===== Entries supplied =====

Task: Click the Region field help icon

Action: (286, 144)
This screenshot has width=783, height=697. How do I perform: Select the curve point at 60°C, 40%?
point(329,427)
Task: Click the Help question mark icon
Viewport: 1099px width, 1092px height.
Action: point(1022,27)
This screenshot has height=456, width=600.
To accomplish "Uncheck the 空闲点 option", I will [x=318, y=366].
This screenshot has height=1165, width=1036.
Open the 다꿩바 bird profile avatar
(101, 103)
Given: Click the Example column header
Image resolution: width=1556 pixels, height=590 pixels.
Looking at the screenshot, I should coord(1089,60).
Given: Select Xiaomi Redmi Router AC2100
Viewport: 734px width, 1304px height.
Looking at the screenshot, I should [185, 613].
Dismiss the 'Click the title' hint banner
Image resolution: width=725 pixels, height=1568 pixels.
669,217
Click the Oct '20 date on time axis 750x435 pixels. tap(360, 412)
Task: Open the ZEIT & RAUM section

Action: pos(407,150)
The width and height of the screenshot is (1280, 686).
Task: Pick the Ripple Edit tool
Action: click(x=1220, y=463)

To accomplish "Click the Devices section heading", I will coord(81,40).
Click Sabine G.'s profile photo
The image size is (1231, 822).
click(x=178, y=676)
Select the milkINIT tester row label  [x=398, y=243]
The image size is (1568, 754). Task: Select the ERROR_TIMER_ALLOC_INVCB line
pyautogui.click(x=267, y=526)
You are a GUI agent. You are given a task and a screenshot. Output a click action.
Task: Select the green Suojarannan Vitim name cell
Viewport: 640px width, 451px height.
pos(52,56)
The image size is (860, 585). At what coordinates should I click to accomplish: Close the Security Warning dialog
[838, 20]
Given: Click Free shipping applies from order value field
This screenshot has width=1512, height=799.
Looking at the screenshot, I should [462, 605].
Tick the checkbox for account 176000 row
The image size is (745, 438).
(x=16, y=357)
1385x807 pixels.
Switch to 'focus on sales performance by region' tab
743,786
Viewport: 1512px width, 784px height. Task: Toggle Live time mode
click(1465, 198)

=====

Exercise objective: Every line of the data above should be output exactly as written.

Worked solution:
Task: Click the Region field help icon

Action: (286, 144)
This screenshot has width=783, height=697. How do I perform: Select the curve point at 60°C, 40%?
point(329,427)
Task: Click the Help question mark icon
Viewport: 1099px width, 1092px height.
Action: point(1022,27)
This screenshot has height=456, width=600.
To accomplish "Uncheck the 空闲点 option", I will [x=318, y=366].
This screenshot has height=1165, width=1036.
Open the 다꿩바 bird profile avatar
(101, 103)
Given: Click the Example column header
Image resolution: width=1556 pixels, height=590 pixels.
Looking at the screenshot, I should coord(1089,60).
Given: Select Xiaomi Redmi Router AC2100
Viewport: 734px width, 1304px height.
Looking at the screenshot, I should [185, 613].
Dismiss the 'Click the title' hint banner
Image resolution: width=725 pixels, height=1568 pixels.
669,217
Click the Oct '20 date on time axis 750x435 pixels. tap(360, 412)
Task: Open the ZEIT & RAUM section

Action: pos(407,150)
The width and height of the screenshot is (1280, 686).
Task: Pick the Ripple Edit tool
Action: click(x=1220, y=463)

To accomplish "Click the Devices section heading", I will coord(81,40).
Click Sabine G.'s profile photo
The image size is (1231, 822).
click(x=178, y=676)
Select the milkINIT tester row label  [x=398, y=243]
The image size is (1568, 754). Task: Select the ERROR_TIMER_ALLOC_INVCB line
pyautogui.click(x=267, y=526)
You are a GUI agent. You are given a task and a screenshot. Output a click action.
Task: Select the green Suojarannan Vitim name cell
Viewport: 640px width, 451px height.
pos(52,56)
The image size is (860, 585). At what coordinates should I click to accomplish: Close the Security Warning dialog
[838, 20]
Given: Click Free shipping applies from order value field
This screenshot has width=1512, height=799.
Looking at the screenshot, I should [462, 605].
Tick the checkbox for account 176000 row
The image size is (745, 438).
(x=16, y=357)
1385x807 pixels.
Switch to 'focus on sales performance by region' tab
743,786
Viewport: 1512px width, 784px height. Task: Toggle Live time mode
click(1465, 198)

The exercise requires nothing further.